L’Assessorato all’Agricoltura dello sviluppo rurale della pesca mediterranea, per fronteggiare anche questo tipo d’allarme, ha inviato una nota a tutti i comuni siciliani chiedendo collaborazione nelle attività di controllo, della specie cinghiale e suoi ibridi, nel territorio regionale, invitando loro a valutare la possibilità di procedere all’acquisto ed alla messa in opera di specifiche strutture di cattura (trappole mobili/chiusini) per il trappolaggio e la rimozione dei suidi selvatici. L’idea del Dipartimento regionale dello sviluppo rurale e territoriale non sarebbe male, considerato che in tal modo si acuirebbe l’attività di controllo faunistico come anche l’attività di controllo legata all’aspetto sanitario, se non fosse però per il fatto che ai Comuni non sia stata data alcuna indicazione su cosa fare o farsene dei capi di suidi catturati.

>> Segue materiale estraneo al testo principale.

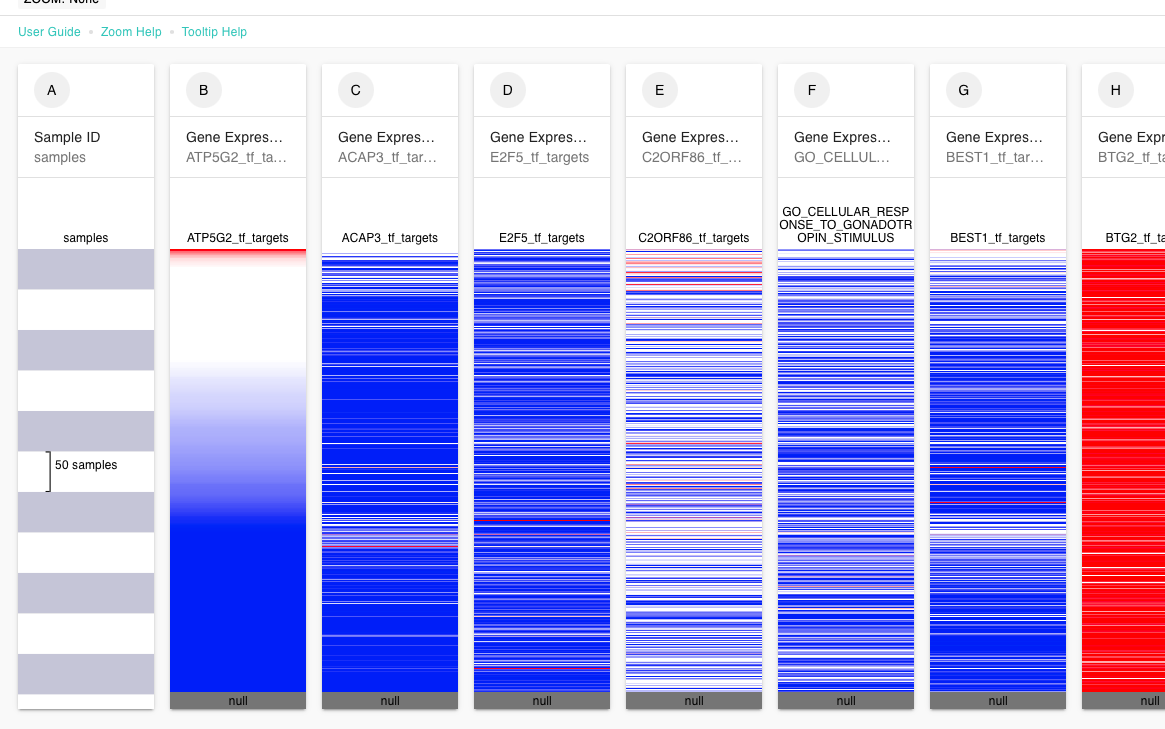Open the User Guide link
The height and width of the screenshot is (729, 1165).
coord(49,32)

Quelli che servirebbero sono i centri di raccolta e l’attivazione di una filiera di carni da selvaggina, tra l’altro previsti dal Piano Straordinario di Cattura emanato dal Commissario Nazionale alla peste suina africana, mai realizzati in Sicilia. Senza i centri di raccolta non è materialmente possibile gestire tutti quegli animali non immediatamente destinabili alla macellazione, come ad esempio scrofe con suinetti al seguito, verri, suinetti sotto i 60 giorni o cinghiali che hanno ingerito alimenti non adatti alle successive fasi di stagionatura, ad esempio olive o mais.

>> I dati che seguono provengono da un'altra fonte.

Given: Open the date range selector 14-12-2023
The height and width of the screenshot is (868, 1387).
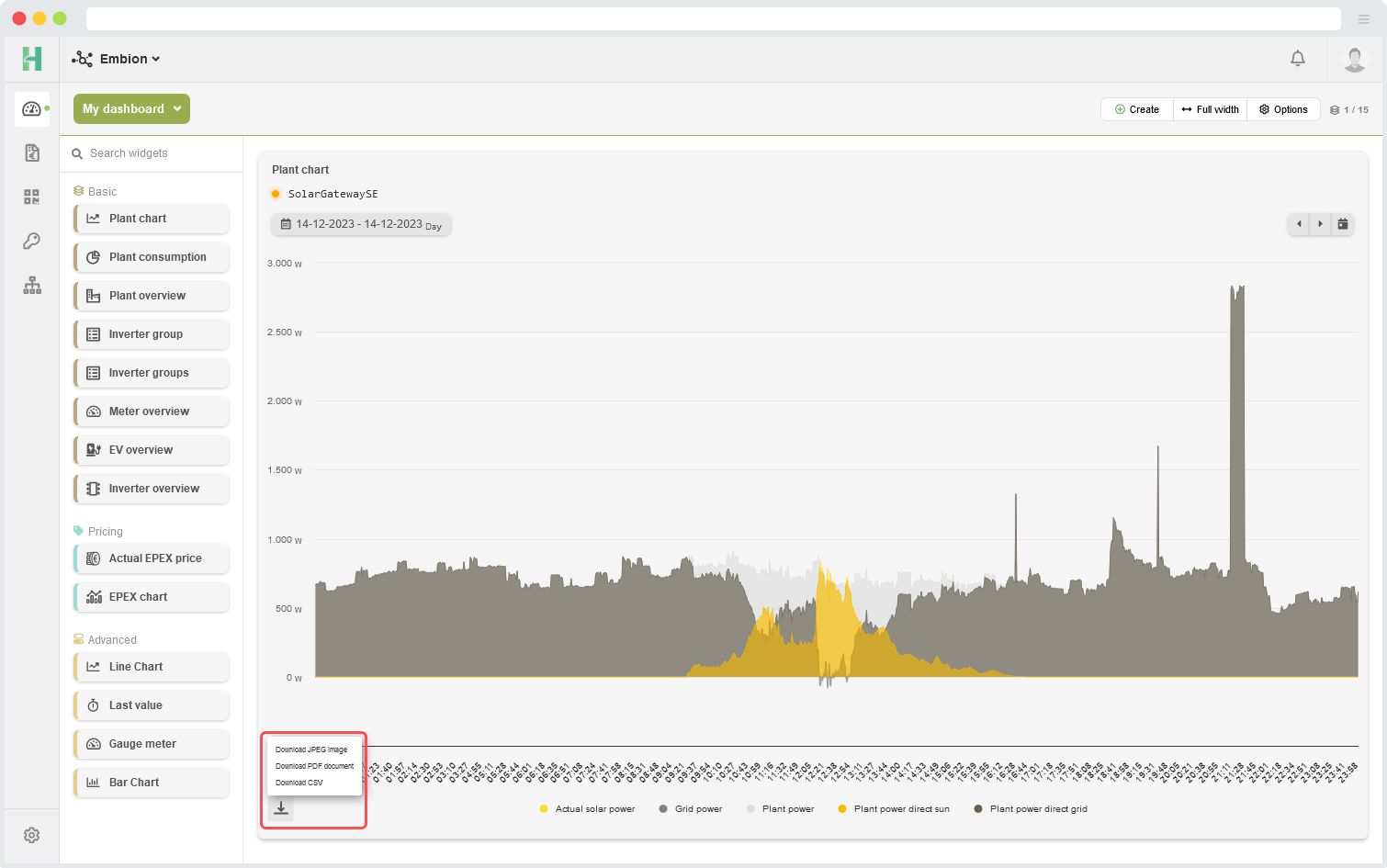Looking at the screenshot, I should pyautogui.click(x=361, y=224).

Nel 2020 l’Opan, Organizzazione Prodotto Allevatori Nebrodi, ha generato un protocollo di cattura e di trasformazione dei suini catturati che ha inviato all’Istituto Superiore per la Protezione e la Ricerca Ambientale. L’Ente ministeriale, valuta geniale l’idea di trasformare e commercializzare la carne degli animali selvatici poiché da la possibilità di recuperare i costi della cattura, approva il protocollo che immediatamente recepisce il Ministero della Salute. Nella successiva conferenza Stato-Regioni il protocollo, di marchio siciliano, diventa regolamento nazionale. La Regione Siciliana, essendo a statuto autonomo, non recepisce il regolamento nazionale e non emana nessuna misura attuativa per regolamentare sia la cattura che la trasformazione. Il Piano Straordinario di catture, prevede appunto la cattura, la raccolta in appositi centri, l’abbattimento, la lavorazione della carne dei capi sani o destinabili al consumo umano e lo smaltimento delle carcasse animali, utilizzando anche carnai, le stazioni di alimentazione e conservazione dei rapaci presenti nei Parchi siciliani. La soluzione quindi è stata trovata, ma il problema, in Sicilia permane
Questo argomento i funzionari regionali degli assessorati competenti lo conoscono benissimo. Ai più duri di comprendonio, diversi sindaci siciliani in difficoltà nei propri territori per l’invasione massiva di suidi, lo hanno spiegato diverse volte. Fino allo sfinimento. Ciò nonostante da tempo si attende una misura attuativa, o la sottoscrizione di un protocollo d’intesa che definisca le regole basilari. Cosa succede invece? A 391 primi cittadini di altrettanti comuni siciliani, viene recapitata una nota a firma del dirigente del Dipartimento regionale dello sviluppo rurale e territoriale con la quale vengono invitati a procedere all’acquisto ed alla messa in opera di specifiche strutture di cattura. E gli animali catturati non destinabili alla macellazione come dovrebbero essere gestiti dai sindaci, se escludiamo l’ipotesi che potranno ospitarli a casa loro.